Let $coord$ be a mapping from set $D \to D'$. Let's use the notation $D_{d'}$ to indivate the representing block of $d'$, i.e., the subset of $D$ containing the elements of $D$ mapping to $d' \in D'$ through $coord$.
Given a set of maps
$h_{d'} {:} \times _{d\in D_{d'}} Q_d \to \times _{d'\in D'} Q'_{d'}$,
we require that the global map
$h {:} \times _{d \in D} Q_d \to Q'_{d'}$
to be composed of local functions $h_{d'}$.

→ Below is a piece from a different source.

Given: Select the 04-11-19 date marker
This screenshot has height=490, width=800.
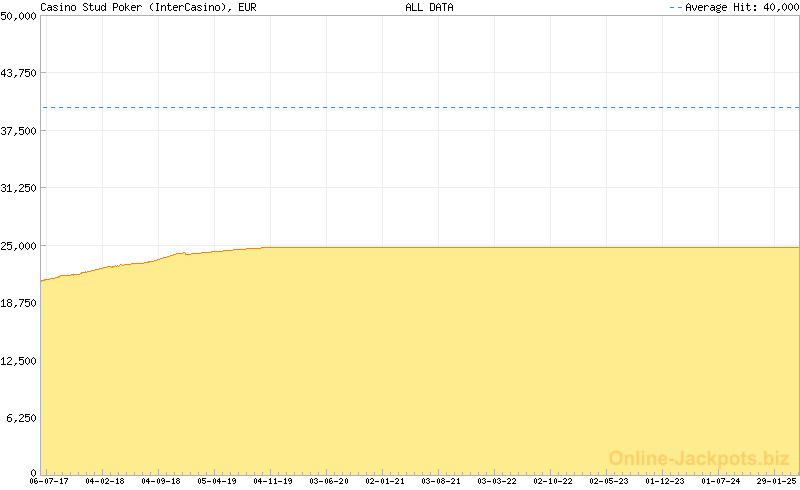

Conceptually, I kind of get it. It is trying to suggest that the global map $h$ is "made up" of the multiple local functions $h_{d'}$. However, is the word composite proper in this context?
I guessed that composition of functions was only defined when the image of the inner-most function was contained in the domain of the outer-most function. In this case, the image of any of the $h_{d'}$ is part of the $Q_{d'}$ set, so it is not possible to apply any other $h_{d'}$ as these operate on $Q_d$ with $d \in D_{d'}$.
Am I misunderstanding something? What would be the proper operation to "stitch" the local maps $h_{d'}$ to obtain $h$?